Anda pasti pernah melihat kue yang enak banget namun harus di buat kesal karena ada banyak semut yang juga ikutan nyerbu kue tadi?, atau saat anda ingin meminum susu coklat di pagi hari namun lagi-lagi ternyata susu coklat anda sudah dipenuhi dengan banyak semut yang juga pengen ikutan menikmati minuman anda?, sebenarnya najiskah minuman yang bercampur dengan banyak semut sebagaimana dalam kejadian ini? dan apakah jika dirasa sulit untuk membuang semut-semut dari makanan atau minuman tadi kita diperbolehkan untuk langsung mengkonsumsinya?
Karena semut juga merupakan hewan yang saat di sayat atau di bunuh tidak akan mengeluarkan darah, maka untuk jawaban dari problem ini sebenarnya tidak lepas dari kontroversi akan hukum untuk hewan yang tidak mengalir darahnya. Sebagian pendapat menyatakan bahwa semut juga dapat merusak kesucian air karena hewan ini adalah jenis hewan yang tidak boleh dikonsumsi saat sudah mati dan hal itu bukan karena kemulyaannya sebagaimana bangkai manusia, sehingga hukumnya juga akan disamakan sebagaimana hewan yang mengalir darahnya saat di sayat. Pendapat yang lain menuturkan bahwa semut tidak dapat merusak kesucian air dengan menganalogikan hal ini pada kasus lalat yang tersurat dalam sabda nabi :
"إذَا وَقَعَ الذُّبَابُ فِي شَرَابِ أَحَدِكُمْ فَلْيَغْمِسْهُ كُلَّهُ ثُمَّ لِيَنْزِعْهُ فَإِنَّ فِي أَحَدِ جَنَاحَيْهِ دَاءً وَ الْأُخْرَى شِفَاءً"

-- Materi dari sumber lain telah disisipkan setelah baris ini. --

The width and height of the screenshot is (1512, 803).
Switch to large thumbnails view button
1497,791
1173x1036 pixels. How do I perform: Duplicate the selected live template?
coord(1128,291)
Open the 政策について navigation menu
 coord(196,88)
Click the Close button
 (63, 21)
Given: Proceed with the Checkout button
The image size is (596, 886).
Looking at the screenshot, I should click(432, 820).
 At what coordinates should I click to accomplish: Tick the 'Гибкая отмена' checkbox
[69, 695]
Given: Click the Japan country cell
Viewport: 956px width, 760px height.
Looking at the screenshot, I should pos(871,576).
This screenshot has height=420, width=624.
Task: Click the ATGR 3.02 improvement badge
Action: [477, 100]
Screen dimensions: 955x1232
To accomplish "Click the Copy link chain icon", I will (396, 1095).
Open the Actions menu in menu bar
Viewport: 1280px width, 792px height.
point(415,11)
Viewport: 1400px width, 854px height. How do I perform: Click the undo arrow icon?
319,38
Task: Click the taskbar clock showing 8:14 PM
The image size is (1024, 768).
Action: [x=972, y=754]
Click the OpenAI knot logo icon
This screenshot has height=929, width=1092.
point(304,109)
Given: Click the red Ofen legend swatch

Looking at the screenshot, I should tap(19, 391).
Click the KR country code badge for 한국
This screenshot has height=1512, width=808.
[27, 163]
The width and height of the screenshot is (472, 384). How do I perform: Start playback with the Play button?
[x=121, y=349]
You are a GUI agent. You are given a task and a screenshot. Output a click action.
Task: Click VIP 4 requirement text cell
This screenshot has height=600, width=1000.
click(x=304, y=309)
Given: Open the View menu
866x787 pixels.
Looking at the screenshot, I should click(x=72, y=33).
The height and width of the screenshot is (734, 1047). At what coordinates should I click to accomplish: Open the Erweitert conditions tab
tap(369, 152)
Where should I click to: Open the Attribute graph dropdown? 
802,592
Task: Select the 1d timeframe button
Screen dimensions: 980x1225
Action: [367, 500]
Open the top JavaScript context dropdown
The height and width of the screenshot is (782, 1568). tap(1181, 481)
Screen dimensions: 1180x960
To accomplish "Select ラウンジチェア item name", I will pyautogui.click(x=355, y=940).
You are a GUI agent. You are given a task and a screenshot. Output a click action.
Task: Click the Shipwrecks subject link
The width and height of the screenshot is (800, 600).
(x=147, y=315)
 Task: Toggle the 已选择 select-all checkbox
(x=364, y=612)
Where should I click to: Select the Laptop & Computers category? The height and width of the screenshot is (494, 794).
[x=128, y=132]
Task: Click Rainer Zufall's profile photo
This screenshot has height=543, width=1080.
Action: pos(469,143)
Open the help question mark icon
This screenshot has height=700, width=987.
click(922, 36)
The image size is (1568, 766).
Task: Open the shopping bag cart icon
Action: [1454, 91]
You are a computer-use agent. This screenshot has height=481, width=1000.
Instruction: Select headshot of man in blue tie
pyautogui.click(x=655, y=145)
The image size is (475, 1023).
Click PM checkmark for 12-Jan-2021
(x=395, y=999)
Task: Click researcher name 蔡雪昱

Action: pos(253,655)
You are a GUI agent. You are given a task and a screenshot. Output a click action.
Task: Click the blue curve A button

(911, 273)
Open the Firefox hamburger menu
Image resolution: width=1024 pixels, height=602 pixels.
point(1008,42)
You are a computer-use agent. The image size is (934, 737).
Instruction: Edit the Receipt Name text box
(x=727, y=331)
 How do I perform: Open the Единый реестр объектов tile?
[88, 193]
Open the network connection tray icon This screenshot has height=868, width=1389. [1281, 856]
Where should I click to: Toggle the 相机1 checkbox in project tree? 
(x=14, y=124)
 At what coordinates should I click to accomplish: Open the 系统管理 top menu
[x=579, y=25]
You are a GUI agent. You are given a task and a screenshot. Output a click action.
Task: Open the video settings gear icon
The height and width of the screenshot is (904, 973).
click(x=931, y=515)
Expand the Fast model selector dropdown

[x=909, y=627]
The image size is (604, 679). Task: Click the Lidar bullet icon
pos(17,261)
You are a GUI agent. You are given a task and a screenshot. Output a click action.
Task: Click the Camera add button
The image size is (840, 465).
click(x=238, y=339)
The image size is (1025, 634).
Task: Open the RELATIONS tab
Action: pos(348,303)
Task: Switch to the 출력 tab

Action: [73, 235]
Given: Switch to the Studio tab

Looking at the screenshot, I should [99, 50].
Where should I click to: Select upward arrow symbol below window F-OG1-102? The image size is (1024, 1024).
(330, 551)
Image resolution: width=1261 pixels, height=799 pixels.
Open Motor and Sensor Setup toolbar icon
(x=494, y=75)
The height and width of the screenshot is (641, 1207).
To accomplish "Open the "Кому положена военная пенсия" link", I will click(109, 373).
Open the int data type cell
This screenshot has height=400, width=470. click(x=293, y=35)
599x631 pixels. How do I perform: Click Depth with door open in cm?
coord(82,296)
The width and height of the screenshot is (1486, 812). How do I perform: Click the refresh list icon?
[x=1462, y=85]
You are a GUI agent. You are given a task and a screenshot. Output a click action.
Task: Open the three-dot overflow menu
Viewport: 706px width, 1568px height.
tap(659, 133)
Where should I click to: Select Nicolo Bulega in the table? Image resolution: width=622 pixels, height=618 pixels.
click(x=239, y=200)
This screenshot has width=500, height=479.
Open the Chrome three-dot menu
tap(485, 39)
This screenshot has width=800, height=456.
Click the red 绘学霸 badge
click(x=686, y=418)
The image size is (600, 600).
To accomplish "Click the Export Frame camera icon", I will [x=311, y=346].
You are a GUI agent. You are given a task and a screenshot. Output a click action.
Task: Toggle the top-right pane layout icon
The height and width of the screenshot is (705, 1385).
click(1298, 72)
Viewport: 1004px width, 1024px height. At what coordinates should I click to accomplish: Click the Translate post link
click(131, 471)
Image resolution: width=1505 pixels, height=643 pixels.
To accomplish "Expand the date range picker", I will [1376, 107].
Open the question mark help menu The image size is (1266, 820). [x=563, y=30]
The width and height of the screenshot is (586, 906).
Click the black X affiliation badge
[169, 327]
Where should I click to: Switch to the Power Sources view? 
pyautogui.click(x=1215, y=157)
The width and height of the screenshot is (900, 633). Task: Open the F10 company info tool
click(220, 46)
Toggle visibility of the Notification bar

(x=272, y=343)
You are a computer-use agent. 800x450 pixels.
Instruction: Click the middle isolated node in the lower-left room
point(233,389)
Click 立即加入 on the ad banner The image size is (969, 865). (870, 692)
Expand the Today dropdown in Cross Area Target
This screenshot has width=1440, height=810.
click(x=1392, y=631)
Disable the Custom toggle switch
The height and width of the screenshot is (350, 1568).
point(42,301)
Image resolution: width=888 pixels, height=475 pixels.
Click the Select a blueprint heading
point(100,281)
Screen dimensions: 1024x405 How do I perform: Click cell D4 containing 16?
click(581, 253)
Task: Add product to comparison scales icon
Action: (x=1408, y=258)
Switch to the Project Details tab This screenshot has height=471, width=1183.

Jika ada lalat yang masuk ke dalam minuman kalian maka masukkan seluruh bagian tubuh lalat tadi ke dalam minuman, lalu kemudian buanglah. Karena salah satu dari sayapnya adalah sumber penyakit sedangkan yang lain adalah obatnya
Dan seperti yang kita ketahui terkadang makanan atau minuman yang kita konsumsi masih dalam keadaan panas, sehingga jika kita laksanakan anjuran Nabi sebagaimana dalam hadits, lalat tersebut akan mati, jika hal tersebut bisa berpengaruh terhadap kesucian air tentunya Rosulullah tidak akan bersabda sebagaimana di atas.
Rumusan hukum ini juga senada dengan pendapat imam Romli dalam kitab Fatawanya, beliau menyatakan bahwa jika pada makanan kita terdapat banyak semut dan kita sulit untuk membersihkannya maka kita boleh untuk langsung memakannya meski sekalian dengan semutnya. Kecuali jika ada dugaan kuat bahwa hal tersebut dapat membahayakan tubuh kita.
Dan jika semisal semut ini begitu banyak sehingga dapat merubah sifat-sifat dari air, maka dalam hal ini juga terdapat dua versi pendapat, sebagian ulama' menyatakan bahwa air tersebut dihukumi najis karena bagaimanapun air ini adalah adalah air yang berubah disebabkan oleh hal yang najis. Oleh imam Rofii, imam Asy-Syasyi dan beberapa ulama' lain pendapat ini diklaim sebagai pendapat yang benar (shahih). Sedangkan pendapat kedua menyatakan air tersebut tetap dihukumi suci karena hal-hal yang tidak berpengaruh terhadap kesucian air saat air tersebut dalam skala sedikit, maka juga tidak akan merusak kesucian air meskipun air tersebut mengalami perubahan. Dan jika kita mengikuti pendapat ini maka air tersebut juga memiliki fungsi untuk mensucikan. Versi ini oleh imam Bujairomi dianggap sebagai pendapat yang shohih melihat hadits tentang kasus lalat di atas, dan karena kasus seperti ini seringkali terjadi dan sulit untuk kita hindari.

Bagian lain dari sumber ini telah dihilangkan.